Reading passage:
******************************

Being able to speak a language connects us to people, culture, and family. Now imagine being able to speak 2 or even 3 languages. You become part of new communities, new cultures, and in many cases closer to our families. The census bureau released data from 2013 stating that 1 in 5 families living in the U.S speaks language other than English at home.
Learning two languages seems twice as hard, especially for kids who may be struggling with one language already. Here at Speech Point we have heard time and time again from families who report that their pediatrician, family friend, or other therapist have told them that they should only talk to their child with autism in one language. They have been told the myths that teaching them a second language will impair they cognitive ability and delay their speech. Well, were here to tell you....
IT'S NOT TRUE!

******************************

Record extracts:
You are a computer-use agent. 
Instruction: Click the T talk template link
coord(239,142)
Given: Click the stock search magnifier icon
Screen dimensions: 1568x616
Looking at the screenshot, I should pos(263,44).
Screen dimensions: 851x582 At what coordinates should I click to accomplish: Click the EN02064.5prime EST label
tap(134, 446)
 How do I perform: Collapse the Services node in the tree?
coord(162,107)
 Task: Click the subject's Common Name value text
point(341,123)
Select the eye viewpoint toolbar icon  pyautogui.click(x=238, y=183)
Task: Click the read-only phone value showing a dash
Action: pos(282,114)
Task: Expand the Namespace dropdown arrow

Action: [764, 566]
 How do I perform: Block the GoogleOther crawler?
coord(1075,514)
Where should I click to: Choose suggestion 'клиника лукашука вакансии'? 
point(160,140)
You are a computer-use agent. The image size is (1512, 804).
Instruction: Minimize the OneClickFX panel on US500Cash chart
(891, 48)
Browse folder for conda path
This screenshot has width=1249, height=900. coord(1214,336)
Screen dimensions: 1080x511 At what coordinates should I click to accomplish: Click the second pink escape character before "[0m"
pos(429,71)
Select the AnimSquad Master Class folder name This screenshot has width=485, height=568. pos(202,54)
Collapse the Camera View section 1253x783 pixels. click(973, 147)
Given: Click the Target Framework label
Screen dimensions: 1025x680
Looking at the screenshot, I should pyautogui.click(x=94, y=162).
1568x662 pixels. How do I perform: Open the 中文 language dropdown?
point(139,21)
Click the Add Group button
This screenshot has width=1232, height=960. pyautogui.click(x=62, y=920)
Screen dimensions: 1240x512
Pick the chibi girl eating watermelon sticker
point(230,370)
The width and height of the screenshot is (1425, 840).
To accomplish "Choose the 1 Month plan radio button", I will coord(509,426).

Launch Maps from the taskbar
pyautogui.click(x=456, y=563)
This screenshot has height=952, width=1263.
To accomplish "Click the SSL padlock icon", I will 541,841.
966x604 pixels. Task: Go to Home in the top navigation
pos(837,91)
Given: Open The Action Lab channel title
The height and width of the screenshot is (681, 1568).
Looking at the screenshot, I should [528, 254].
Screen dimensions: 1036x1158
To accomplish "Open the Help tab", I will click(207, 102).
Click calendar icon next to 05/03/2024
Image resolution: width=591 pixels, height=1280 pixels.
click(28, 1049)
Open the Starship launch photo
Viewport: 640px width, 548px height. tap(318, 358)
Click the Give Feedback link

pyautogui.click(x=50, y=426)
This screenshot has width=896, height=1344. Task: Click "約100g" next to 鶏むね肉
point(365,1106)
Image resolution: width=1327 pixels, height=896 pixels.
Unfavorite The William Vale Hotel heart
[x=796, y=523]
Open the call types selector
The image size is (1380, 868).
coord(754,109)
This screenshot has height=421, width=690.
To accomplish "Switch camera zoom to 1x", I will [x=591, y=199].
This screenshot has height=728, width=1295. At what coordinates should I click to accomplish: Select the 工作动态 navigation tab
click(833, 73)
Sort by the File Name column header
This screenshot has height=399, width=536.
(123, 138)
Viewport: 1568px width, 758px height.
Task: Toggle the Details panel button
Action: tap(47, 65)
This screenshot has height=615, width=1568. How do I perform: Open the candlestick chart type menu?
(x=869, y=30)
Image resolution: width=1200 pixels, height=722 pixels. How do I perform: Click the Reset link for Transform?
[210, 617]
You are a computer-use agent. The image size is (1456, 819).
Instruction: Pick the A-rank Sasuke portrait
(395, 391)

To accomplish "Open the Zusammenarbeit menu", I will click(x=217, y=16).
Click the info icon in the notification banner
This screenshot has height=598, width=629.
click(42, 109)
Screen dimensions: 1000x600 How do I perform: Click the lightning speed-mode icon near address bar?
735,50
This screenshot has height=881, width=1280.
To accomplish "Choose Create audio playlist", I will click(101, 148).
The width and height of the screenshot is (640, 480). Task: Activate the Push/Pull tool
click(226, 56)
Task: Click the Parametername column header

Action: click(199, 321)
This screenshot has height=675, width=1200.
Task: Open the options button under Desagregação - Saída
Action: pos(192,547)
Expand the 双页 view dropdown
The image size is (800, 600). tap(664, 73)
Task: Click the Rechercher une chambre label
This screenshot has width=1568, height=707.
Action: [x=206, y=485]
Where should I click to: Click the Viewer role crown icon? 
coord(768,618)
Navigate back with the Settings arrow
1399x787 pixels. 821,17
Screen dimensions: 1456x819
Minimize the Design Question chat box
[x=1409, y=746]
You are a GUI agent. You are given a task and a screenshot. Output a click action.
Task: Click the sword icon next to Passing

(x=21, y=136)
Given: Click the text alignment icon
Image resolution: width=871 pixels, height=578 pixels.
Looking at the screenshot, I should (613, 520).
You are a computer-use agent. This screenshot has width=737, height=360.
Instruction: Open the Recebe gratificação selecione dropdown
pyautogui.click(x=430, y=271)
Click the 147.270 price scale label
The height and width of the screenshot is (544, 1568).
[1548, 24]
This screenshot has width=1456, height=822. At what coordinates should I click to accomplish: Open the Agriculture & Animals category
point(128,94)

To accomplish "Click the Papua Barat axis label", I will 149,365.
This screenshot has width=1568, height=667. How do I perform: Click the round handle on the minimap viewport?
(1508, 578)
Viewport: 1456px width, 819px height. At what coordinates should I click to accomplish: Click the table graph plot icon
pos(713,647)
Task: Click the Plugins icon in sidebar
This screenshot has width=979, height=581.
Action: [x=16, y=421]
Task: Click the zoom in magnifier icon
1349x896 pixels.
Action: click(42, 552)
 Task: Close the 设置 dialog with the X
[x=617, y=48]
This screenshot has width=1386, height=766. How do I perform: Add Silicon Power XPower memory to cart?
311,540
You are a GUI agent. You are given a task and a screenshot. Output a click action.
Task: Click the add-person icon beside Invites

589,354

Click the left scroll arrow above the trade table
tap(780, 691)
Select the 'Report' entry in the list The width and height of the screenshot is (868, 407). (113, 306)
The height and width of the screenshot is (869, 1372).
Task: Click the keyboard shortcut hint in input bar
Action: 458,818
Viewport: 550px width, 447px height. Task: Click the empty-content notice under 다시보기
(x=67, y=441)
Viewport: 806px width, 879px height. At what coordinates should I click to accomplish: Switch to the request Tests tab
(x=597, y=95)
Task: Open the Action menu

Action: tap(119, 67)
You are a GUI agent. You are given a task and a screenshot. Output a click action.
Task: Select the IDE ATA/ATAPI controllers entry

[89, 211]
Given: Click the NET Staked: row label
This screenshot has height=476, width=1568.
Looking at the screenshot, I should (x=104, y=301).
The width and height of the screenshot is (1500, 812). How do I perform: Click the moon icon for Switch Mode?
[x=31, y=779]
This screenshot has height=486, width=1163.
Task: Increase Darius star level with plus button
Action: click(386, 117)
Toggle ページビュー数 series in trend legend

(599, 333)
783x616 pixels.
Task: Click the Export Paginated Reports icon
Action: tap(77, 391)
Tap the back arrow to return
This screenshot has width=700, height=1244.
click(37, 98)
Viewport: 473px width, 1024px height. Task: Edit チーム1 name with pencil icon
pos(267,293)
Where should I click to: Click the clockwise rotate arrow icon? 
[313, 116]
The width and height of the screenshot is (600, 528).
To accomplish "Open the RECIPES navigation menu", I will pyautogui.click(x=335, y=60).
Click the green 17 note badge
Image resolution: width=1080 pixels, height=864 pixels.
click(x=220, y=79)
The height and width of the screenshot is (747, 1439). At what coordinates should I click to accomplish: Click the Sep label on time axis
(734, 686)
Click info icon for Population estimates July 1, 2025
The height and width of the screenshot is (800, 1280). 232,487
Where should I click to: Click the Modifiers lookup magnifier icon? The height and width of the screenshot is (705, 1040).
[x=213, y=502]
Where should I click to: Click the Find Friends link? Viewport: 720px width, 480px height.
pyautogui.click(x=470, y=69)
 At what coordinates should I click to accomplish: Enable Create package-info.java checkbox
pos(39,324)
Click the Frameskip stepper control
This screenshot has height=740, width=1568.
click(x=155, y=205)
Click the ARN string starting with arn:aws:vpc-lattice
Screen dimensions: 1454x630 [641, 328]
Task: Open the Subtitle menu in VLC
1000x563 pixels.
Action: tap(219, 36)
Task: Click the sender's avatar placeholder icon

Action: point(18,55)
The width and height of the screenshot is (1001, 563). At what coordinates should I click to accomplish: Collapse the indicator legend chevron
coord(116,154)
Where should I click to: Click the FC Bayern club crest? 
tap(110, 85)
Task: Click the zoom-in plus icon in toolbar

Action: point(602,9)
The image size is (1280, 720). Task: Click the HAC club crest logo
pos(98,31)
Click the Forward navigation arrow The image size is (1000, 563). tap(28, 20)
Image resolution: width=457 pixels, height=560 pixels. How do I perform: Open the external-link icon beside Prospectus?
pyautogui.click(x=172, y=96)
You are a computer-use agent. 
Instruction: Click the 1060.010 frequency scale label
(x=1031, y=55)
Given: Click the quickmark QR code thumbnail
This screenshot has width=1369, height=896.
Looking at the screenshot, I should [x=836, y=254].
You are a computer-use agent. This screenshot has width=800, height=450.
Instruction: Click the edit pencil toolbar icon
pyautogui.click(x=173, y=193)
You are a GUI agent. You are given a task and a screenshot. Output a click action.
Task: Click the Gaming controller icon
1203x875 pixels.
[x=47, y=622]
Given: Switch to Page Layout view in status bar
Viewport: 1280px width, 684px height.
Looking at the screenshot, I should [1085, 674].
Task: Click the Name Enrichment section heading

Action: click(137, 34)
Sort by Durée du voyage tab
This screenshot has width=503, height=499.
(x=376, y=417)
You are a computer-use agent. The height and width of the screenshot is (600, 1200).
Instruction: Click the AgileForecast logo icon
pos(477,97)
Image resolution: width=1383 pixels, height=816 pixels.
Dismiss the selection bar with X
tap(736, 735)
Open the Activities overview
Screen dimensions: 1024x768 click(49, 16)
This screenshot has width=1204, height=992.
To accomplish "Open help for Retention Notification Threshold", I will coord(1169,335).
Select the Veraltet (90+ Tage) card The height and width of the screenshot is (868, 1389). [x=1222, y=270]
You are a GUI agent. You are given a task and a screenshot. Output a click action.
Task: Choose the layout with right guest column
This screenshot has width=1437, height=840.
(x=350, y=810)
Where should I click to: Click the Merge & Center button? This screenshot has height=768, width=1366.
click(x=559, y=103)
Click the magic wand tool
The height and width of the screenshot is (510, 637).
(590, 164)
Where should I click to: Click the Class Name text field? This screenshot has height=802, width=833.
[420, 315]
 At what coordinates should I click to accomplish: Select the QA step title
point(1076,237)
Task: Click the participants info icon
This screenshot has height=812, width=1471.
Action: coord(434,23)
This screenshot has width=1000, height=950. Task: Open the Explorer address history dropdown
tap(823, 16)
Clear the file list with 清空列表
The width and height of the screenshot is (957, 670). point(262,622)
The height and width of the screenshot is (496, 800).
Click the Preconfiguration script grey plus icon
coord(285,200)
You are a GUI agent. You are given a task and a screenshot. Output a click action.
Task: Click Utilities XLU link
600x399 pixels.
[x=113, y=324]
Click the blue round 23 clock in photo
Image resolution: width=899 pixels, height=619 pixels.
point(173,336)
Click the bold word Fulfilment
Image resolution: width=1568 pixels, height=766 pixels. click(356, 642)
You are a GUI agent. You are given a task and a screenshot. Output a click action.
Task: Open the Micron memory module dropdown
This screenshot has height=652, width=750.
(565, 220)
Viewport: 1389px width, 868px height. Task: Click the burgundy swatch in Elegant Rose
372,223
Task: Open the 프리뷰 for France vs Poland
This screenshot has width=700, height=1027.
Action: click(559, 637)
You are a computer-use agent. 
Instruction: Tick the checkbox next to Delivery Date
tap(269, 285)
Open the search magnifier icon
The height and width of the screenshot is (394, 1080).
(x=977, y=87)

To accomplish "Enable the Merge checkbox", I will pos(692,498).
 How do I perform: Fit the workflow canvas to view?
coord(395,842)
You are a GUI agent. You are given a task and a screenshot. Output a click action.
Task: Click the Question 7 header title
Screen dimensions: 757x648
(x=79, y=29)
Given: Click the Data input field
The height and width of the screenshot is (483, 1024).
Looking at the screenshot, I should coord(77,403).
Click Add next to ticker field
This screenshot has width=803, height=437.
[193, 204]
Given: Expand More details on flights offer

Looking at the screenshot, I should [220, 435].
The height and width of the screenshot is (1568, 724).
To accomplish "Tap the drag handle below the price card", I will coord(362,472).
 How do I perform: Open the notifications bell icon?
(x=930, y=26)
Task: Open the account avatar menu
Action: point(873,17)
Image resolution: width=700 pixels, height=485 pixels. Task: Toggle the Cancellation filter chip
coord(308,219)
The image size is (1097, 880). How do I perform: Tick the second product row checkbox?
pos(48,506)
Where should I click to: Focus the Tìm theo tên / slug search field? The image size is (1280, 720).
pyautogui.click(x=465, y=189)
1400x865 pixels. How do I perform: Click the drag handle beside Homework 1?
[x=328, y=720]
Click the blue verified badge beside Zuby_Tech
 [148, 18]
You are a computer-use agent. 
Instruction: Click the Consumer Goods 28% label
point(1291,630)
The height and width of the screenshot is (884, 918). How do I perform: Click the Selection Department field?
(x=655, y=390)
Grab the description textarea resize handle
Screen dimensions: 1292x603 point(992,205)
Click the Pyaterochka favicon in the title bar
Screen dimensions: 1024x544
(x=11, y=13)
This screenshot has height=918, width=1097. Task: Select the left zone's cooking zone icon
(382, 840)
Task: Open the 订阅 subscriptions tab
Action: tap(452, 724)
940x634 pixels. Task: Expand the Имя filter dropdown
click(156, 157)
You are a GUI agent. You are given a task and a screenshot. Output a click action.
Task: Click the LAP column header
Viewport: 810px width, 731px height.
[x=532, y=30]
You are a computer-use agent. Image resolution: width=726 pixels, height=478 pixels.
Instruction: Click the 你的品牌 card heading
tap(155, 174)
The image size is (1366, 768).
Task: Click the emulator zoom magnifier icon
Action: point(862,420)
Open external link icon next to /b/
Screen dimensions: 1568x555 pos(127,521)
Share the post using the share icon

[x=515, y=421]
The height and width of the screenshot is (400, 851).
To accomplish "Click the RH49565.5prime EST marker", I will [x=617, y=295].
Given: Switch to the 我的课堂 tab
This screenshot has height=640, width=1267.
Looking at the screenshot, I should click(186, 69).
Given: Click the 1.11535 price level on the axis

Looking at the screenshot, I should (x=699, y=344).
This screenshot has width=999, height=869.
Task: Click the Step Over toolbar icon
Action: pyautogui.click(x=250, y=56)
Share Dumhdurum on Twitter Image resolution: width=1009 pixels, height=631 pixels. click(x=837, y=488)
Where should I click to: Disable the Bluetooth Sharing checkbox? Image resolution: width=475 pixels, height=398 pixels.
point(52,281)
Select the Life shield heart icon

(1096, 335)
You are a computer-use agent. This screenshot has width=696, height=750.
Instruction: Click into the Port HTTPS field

******************************

Problem 1: Transcribe the part of the passage about bilingual children starting at "Learning two languages" and ending at "to tell you....".
Problem 2: Write the next part of the passage about bilingual children, starting right after its final sentence.
The data comes from a separate source and has no connection to the passage about bilingual children.

Response box 1:
Learning two languages seems twice as hard, especially for kids who may be struggling with one language already. Here at Speech Point we have heard time and time again from families who report that their pediatrician, family friend, or other therapist have told them that they should only talk to their child with autism in one language. They have been told the myths that teaching them a second language will impair they cognitive ability and delay their speech. Well, were here to tell you....

Response box 2:
The research is very clear when it comes to learning a second language in children with autism. Bilingual children with ASD do not experience additional delays in language compared to monolingual children with ASD. Researchers Peterson, Marinova-Todd and Mirenda found that bilingual children with ASD didn’t have significant differences in understanding or speaking between their two languages, indicating that children with ASD can successfully become bilingual.
Parents, speak to the child in your native language! This exposes them to a whole new culture and language and that is really beautiful! We encourage our bilingual families to do all the same things language techniques that are recommend for families who speak 1 language. Reading books in the second language, interacting with your child, expanding the language by modeling. And expanding so If they are using one word, you use two.
Language is a gift and it should be passed to your children!